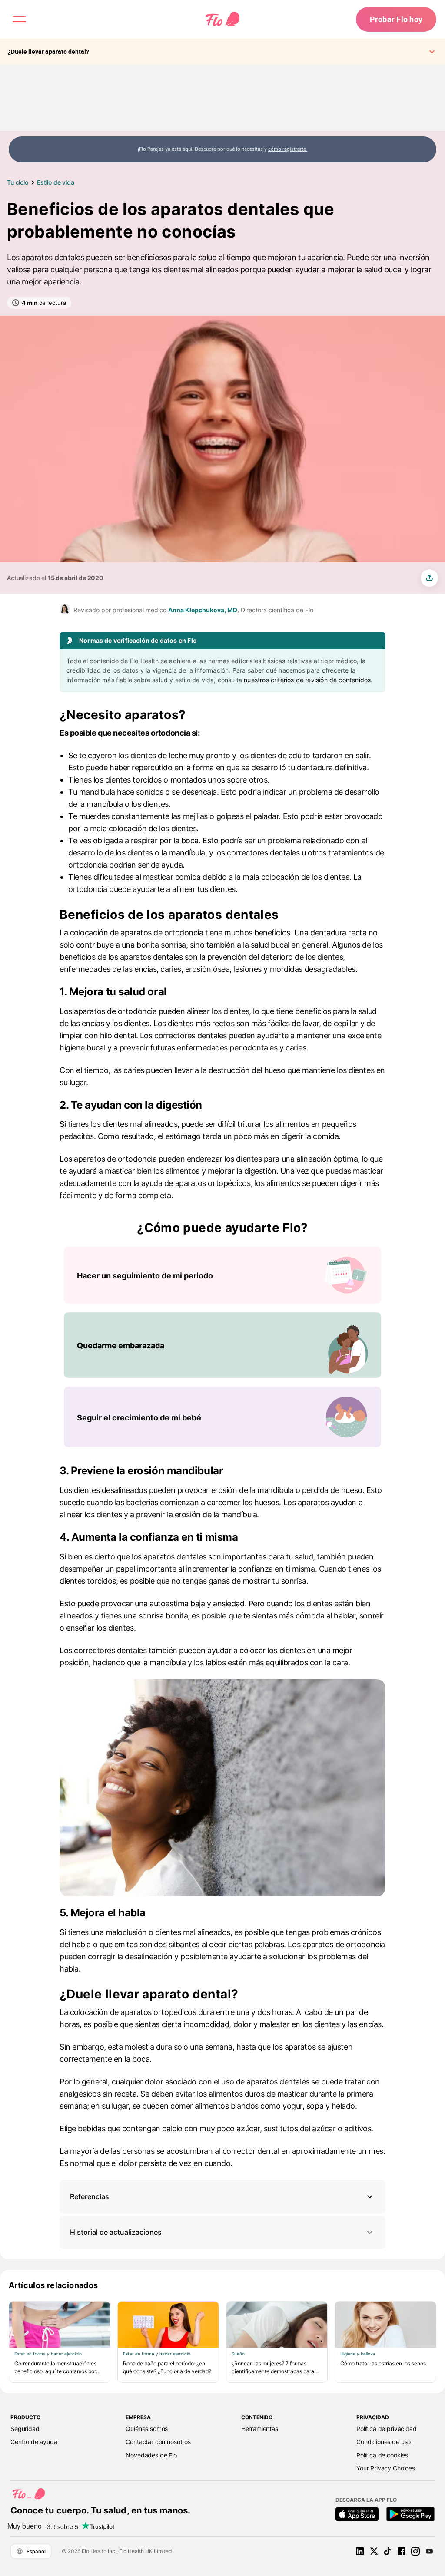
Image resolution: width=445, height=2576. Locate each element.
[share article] (429, 578)
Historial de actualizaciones (116, 2232)
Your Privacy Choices (385, 2468)
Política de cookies (382, 2455)
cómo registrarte (287, 149)
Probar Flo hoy (396, 19)
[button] (222, 2196)
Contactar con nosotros (158, 2441)
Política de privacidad (386, 2428)
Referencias (89, 2196)
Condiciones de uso (383, 2441)
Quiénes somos (147, 2428)
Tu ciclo (17, 182)
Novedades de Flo (151, 2455)
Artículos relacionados (53, 2285)
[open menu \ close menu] (19, 19)
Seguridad (25, 2428)
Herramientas (259, 2428)
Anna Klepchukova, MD (202, 610)
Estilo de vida (55, 182)
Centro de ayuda (33, 2441)
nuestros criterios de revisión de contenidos (307, 680)
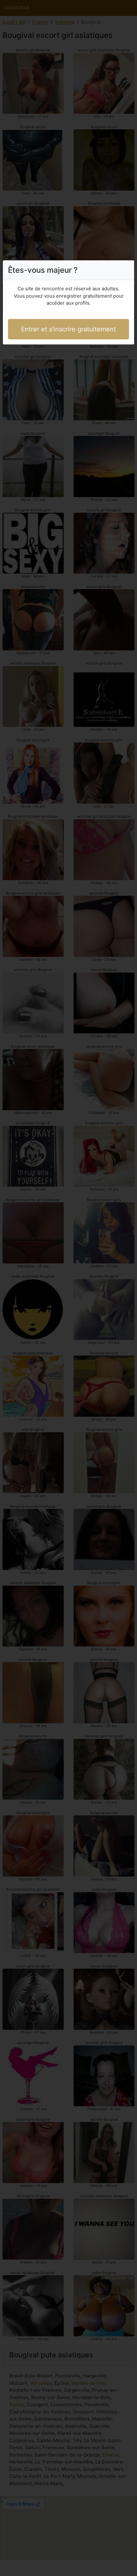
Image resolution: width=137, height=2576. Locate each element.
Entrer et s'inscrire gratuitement (68, 329)
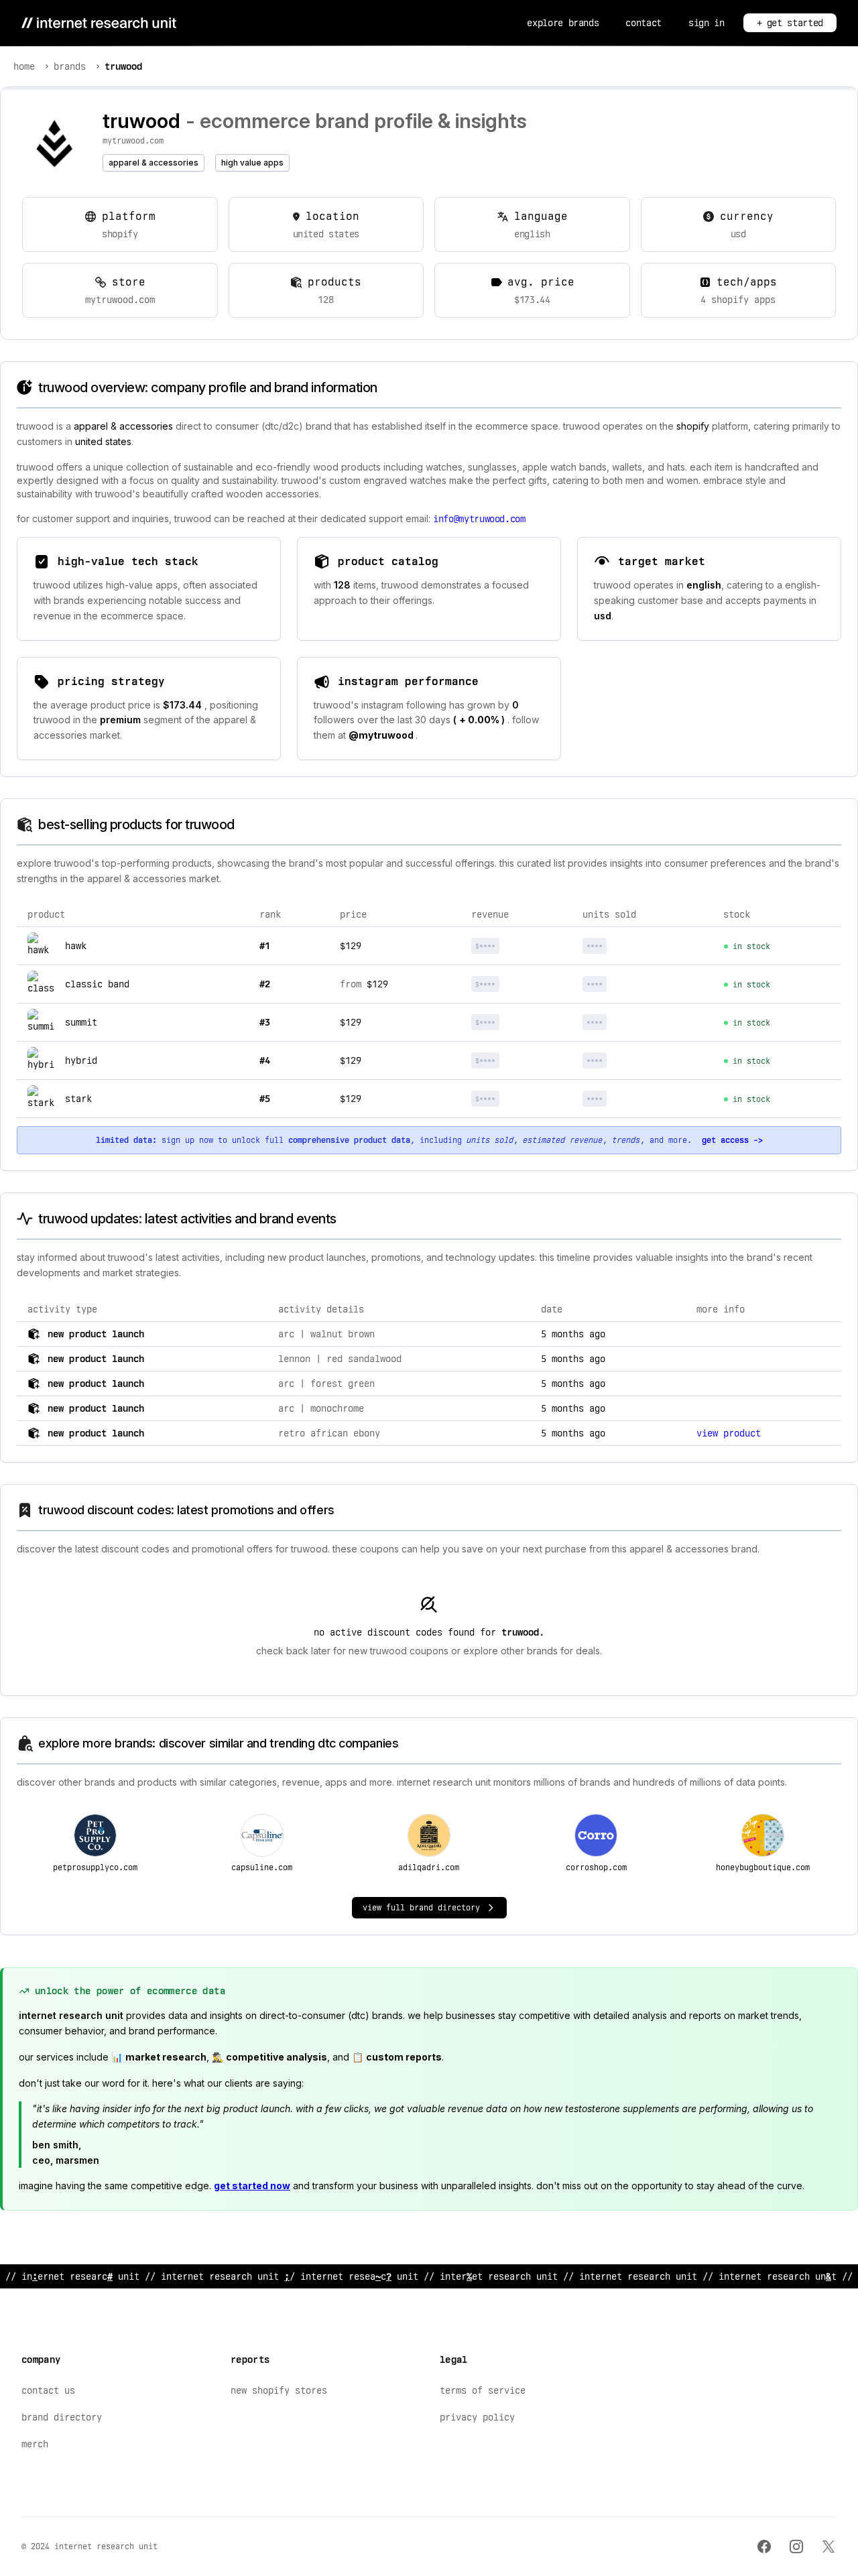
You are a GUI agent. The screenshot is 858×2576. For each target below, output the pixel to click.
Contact (643, 22)
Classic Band (97, 984)
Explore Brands (563, 22)
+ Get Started (790, 22)
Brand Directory (61, 2417)
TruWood (123, 66)
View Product (728, 1433)
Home (24, 66)
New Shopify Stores (279, 2390)
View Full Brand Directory (421, 1907)
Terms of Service (483, 2390)
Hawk (75, 945)
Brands (70, 66)
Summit (81, 1022)
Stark (78, 1098)
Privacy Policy (477, 2417)
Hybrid (81, 1060)
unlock (523, 945)
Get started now (252, 2185)
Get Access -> (732, 1140)
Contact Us (48, 2390)
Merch (34, 2444)
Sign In (706, 22)
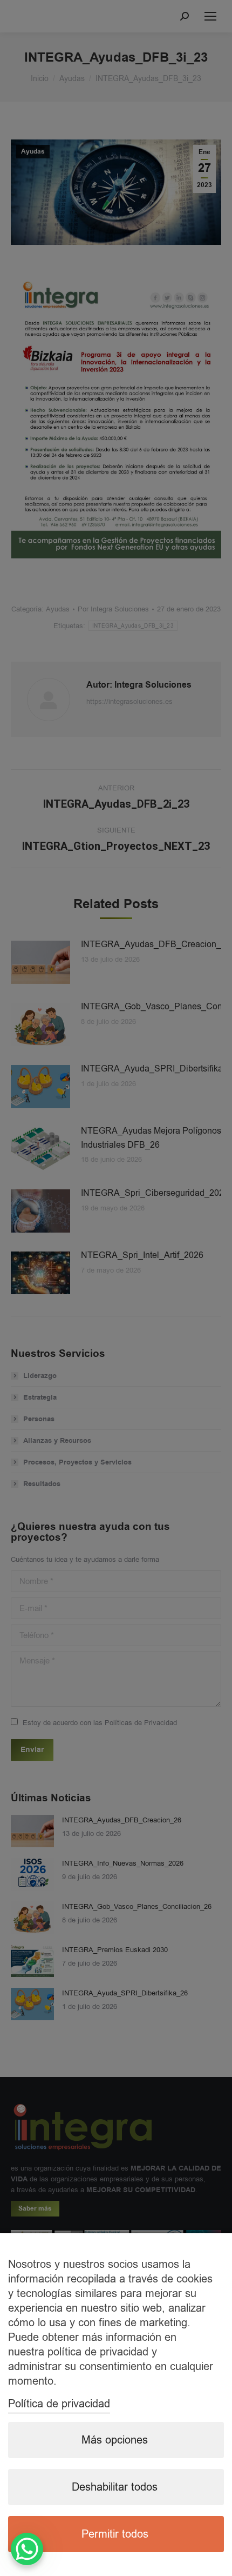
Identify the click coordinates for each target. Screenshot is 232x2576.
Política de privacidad (59, 2404)
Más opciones (114, 2440)
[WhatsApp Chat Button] (27, 2549)
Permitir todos (114, 2534)
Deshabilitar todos (115, 2487)
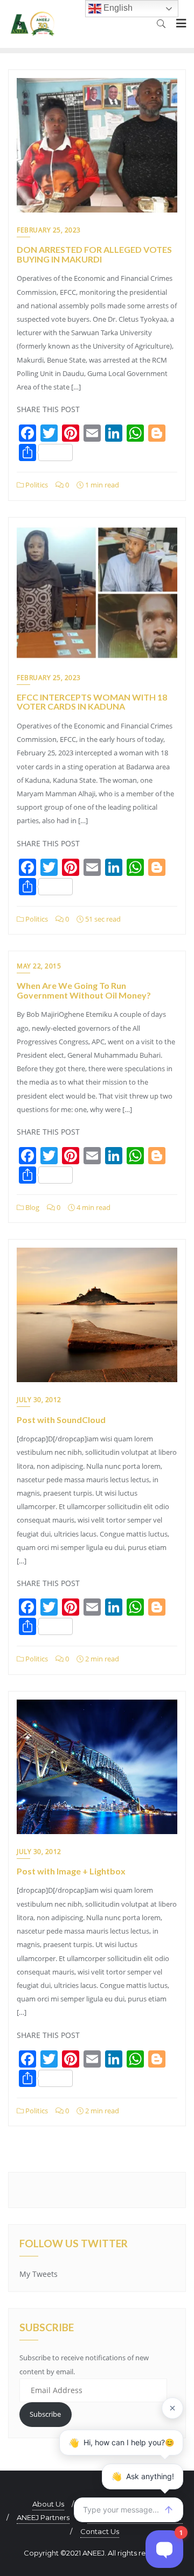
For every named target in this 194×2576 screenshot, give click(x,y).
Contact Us (99, 2531)
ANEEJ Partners (43, 2517)
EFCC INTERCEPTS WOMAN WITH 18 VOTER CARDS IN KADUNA (92, 702)
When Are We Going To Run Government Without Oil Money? (84, 990)
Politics (36, 485)
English (117, 7)
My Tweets (38, 2274)
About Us (48, 2504)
######
WHAT NEEDS TO BE DONE: In the records above, find every line with the word "Política" and copy it.

SOLUTION FOR THIS TASK:
Política de cookies (382, 2455)
Política de privacidad (386, 2428)
Política de privacidad (59, 2404)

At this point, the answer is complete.